A thin film model for meniscus evolution

TL;DR

This paper introduces a novel thin film model for meniscus evolution, deriving a free boundary problem from fluid dynamics with a non-zero contact angle, and proves its well-posedness and stability.

Contribution

It develops a new free boundary thin film model with a moving contact point, extending classical equations to include partial wetting conditions.

Findings

The model is mathematically well-posed.

The contact point can move, unlike classical models.
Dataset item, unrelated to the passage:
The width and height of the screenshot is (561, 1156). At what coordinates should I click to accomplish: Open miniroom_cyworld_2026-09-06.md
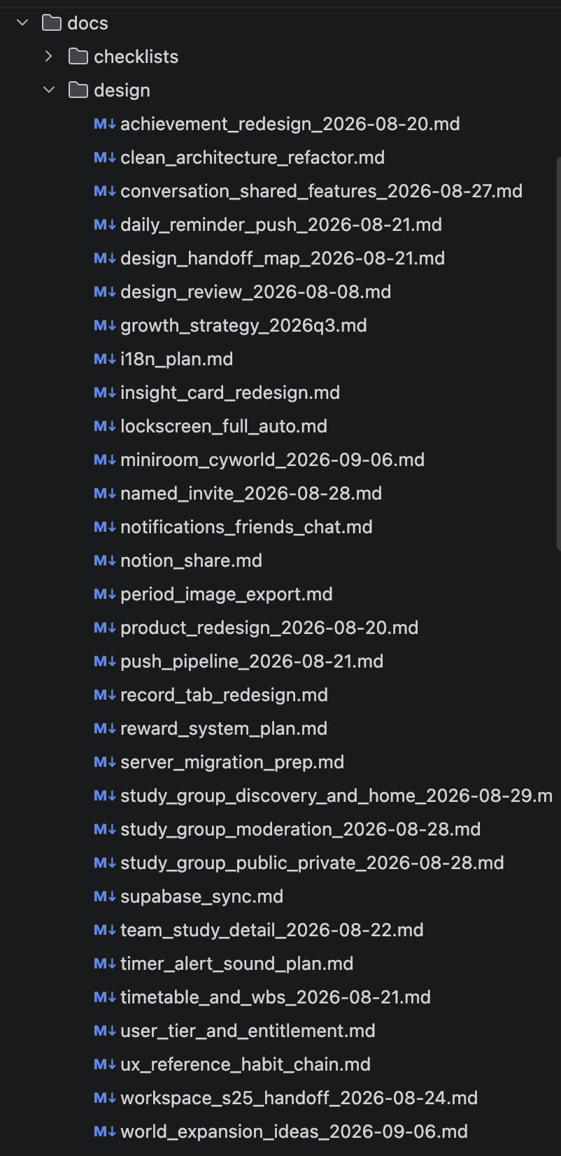point(272,460)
Steady states are globally stable in periodic settings.

Abstract

In this paper, we discuss a particular model arising from sinking of a rigid solid into a thin film of fluid, i.e. a fluid contained between two solid surfaces and part of the fluid surface is in contact with the air. The fluid is governed by Navier-Stokes equation, while the contact point, i.e. where the gas, liquid and solid meet, is assumed to be given by a constant, non-zero contact angle. We consider a scaling limit of the fluid thickness (lubrication approximation) and the contact angle between the fluid-solid and the fluid-gas interfaces is close to $\pi$. This resulting model is a free boundary problem for the equation $h_t + (h^3h_{xxx})_x = 0$, for which we have $h>0$ at the contact point (different from the usual thin film equation with $h=0$ at the contact point). We show that this fourth order quasilinear (non-degenerate) parabolic equation, together with the so-called partial wetting condition at the contact point, is well-posed. Also the contact point in our thin film equation can actually move, contrary to the classical thin film equation for a droplet arising from no-slip condition. Furthermore, we show the global stability of steady state solutions in a periodic setting.